Articolo:
================================
Credevo che qualsiasi fosse stato l’esito di Napoli–Roma avrei scritto qualcosa di un sacco divertente; perché io sabato 1 novembre, a dispetto della festività che vede riuniti tutti i Santi in un sol riquadro del calendario, l’ho passato a lavorare in ufficio perché in fondo, si sa, tocca produrre e ubi scadenze, festività stocazzo.

Pensavo a un parallelo Napoli-Roma/Inghilterra-Italia con lunghi e precisi riferimenti alla serata tipo di Fantozzi: con vestaglia, frittatona e rutto libero finita poi in malo modo al cineforum aziendale a guardare coi colleghi la corazzata Potemkin; tentando improbabili fughe o imboscamenti di radioline nei più disparati orifizi del proprio corpo.

Invece poi non so bene nemmeno io che cos’è successo, o forse in fondo lo so ma c’è una parte di me che non vuole affrontarla perché fa male.
Fa maledettamente male.
Perché il 31 ottobre la notizia dell’assoluzione in appello di tutti gli imputati del caso Cucchi io non l’ho digerita. È qui davanti a me, adesso. Mi guarda, sorride beffarda e mi fa paura. Tanta paura.

Perché non è giusto. Perché non si può morire così. Perché se chi deve proteggerti poi t’ammazza allora non può farla franca.

Perché Stefano non è morto di freddo e manco di fame.
Stefano è morto perché lo hanno massacrato di botte.
E se chi ha compiuto quel gesto è riconosciuto socialmente come colui che deve proteggerti, tutelarti o curarti allora le chiacchiere stanno a zero.

Se quel qualcuno non viene isolato, ma viene protetto e applaudito allora non c’è speranza, ma solo tanta rabbia.

E io non sono uno che generalizza, io non sono uno di quelli che ACAB o 1.3.1.2 o Tutti i poliziotti sono bastardi o digos boia o che la disoccupazione t’ha dato un bel mestiere, mestiere di merda carabiniere. Io a mantenere una visione equilibrata della vita e delle cose che accadono intorno ad essa ci provo sempre. E questo mi fa spesso litigare col resto del mondo. Troppo poco per alcuni, troppo esagerato per altri.
================================
Dati forniti:
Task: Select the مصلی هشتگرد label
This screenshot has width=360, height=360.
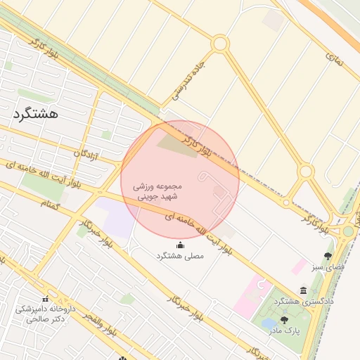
================================
Compito A:
Indichi se le seguenti affermazioni concordano con l'articolo, rispondendo sì o no e citando le parole decisive del testo: (i) l'autore ha trascorso sabato 1 novembre lavorando in ufficio; (ii) la notizia dell'assoluzione degli imputati del caso Cucchi è arrivata il 2 novembre; (iii) l'autore si descrive come una persona che generalizza.
Compito B:
Secondo l'articolo, per quale causa è morto Stefano?
Compito C:
Traduca in inglese la seguente frase dell'articolo: "Io a mantenere una visione equilibrata della vita e delle cose che accadono intorno ad essa ci provo sempre."

Risposta completa A:
(i) Sì: "l’ho passato a lavorare in ufficio".
(ii) No: "il 31 ottobre la notizia dell’assoluzione in appello di tutti gli imputati del caso Cucchi".
(iii) No: "io non sono uno che generalizza".

Risposta completa B:
È morto perché lo hanno massacrato di botte.

Risposta completa C:
I always try to maintain a balanced view of life and of the things that happen around it.